§ **TRECHO SELECIONADO**:
========================

O Cais do Valongo é um sítio arqueológico dos vestígios do antigo cais de pedra construído pela Intendência Geral de Polícia da Corte do Rio de Janeiro para o desembarque no Rio de Janeiro de africanos escravizados a partir de 1811. Em julho de 2017 foi reconhecido como Patrimônio da Humanidade pela Organização das Nações Unidas para a Educação, a Ciência e a Cultura (Unesco). O objetivo do cais era retirar da Rua Direita, atual Primeiro de Março, o desembarque e o comércio de africanos escravizados. Assim, o Valongo se tornou a principal porta de entrada do País. Os escravos acabavam nas plantações de café, fumo e açúcar do interior e de outras regiões do Brasil. Os que ficavam geralmente terminavam como escravos domésticos ou usados como força de trabalho nas obras públicas. A vinda da família real portuguesa para o Brasil e a intensificação da cafeicultura ampliaram consideravelmente o tráfico.

Em 1831, com a proibição do tráfico transatlântico por pressão da Inglaterra, o Valongo foi oficialmente fechado. Porém a ordem foi solenemente ignorada e daí surge a expressão irônica “para inglês ver”. Entre a construção do cais e a proibição do tráfico, estima-se que ingressaram no País entre 500 mil e um milhão de escravos de diversas nações africanas, em sua maioria, do Congo e Angola. O Rio de Janeiro, em quase quatro séculos de escravidão, recebeu sozinha cerca de 20% de todos os africanos escravizados que chegaram vivos às Américas. Isso faz da cidade e do Cais do Valongo referência do que foi a maior transferência forçada de população na história da humanidade.

========================

§ **DADOS FORNECIDOS**:
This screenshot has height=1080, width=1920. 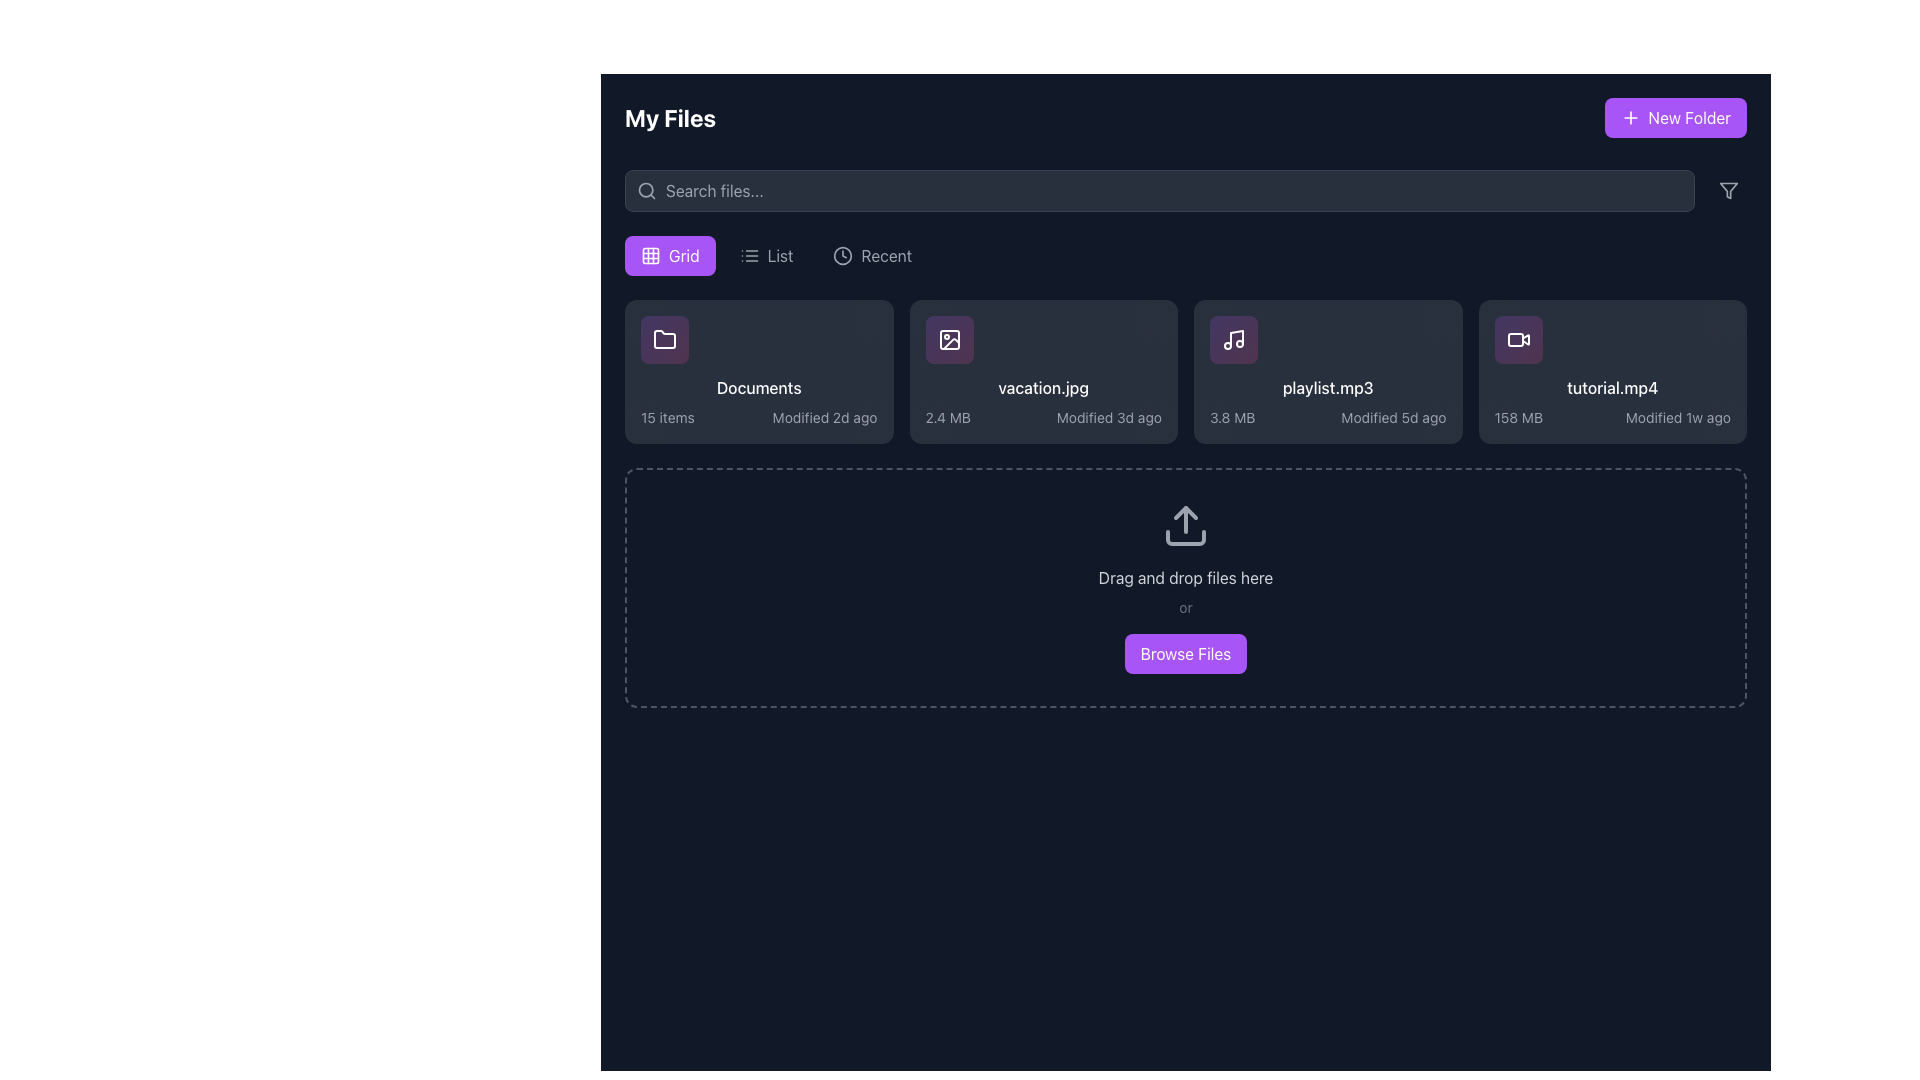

========================

§ **ENUNCIADO 1**: Segundo o texto sobre o Cais do Valongo, com que objetivo o cais foi construído? Responda em uma a três frases.
§ **ENUNCIADO 2**:
Responda às perguntas sobre o texto do Cais do Valongo, marcando as respostas com as mesmas letras:
(a) Quando o Cais do Valongo foi reconhecido como Patrimônio da Humanidade pela Unesco?
(b) Em que ano o Valongo foi oficialmente fechado?
(c) De onde vinha a maioria dos escravizados que ingressaram no País entre a construção do cais e a proibição do tráfico?
§ **ENUNCIADO 3**: Retome o texto sobre o Cais do Valongo a partir do ponto em que ele termina.
O material apresentado é independente do texto sobre o Cais do Valongo.

§ **RESPOSTA 1**: O cais foi construído para retirar da Rua Direita, atual Primeiro de Março, o desembarque e o comércio de africanos escravizados. Com isso, o Valongo se tornou a principal porta de entrada do País.

§ **RESPOSTA 2**:
(a) Em julho de 2017.
(b) Em 1831.
(c) Do Congo e de Angola.

§ **RESPOSTA 3**:
Ao longo dos anos, o Cais sofreu sucessivas transformações. Uma das principais foi em 1843, quando foi remodelado para receber a Princesa das Duas Sicílias, Teresa Cristina Maria de Bourbon, noiva do Imperador D. Pedro II, passando a se chamar Cais da Imperatriz. Com as reformas urbanísticas da cidade no início do século XX, o local foi aterrado em 1911.

Um século depois, em 2011, as obras de reurbanização do Porto Maravilha permitiram o resgate do sítio arqueológico. Em 2012, a Prefeitura do Rio de Janeiro acatou a sugestão do Movimento em Defesa do Direito do Negro e transformou o espaço em monumento preservado e aberto à visitação pública. Em 2018, recebeu o título de patrimônio mundial da Unesco.

Cais do Valongo, em 2012 -
Cais do Valongo, em 2012 – (Halley Pacheco de Oliveira/Wikicommons)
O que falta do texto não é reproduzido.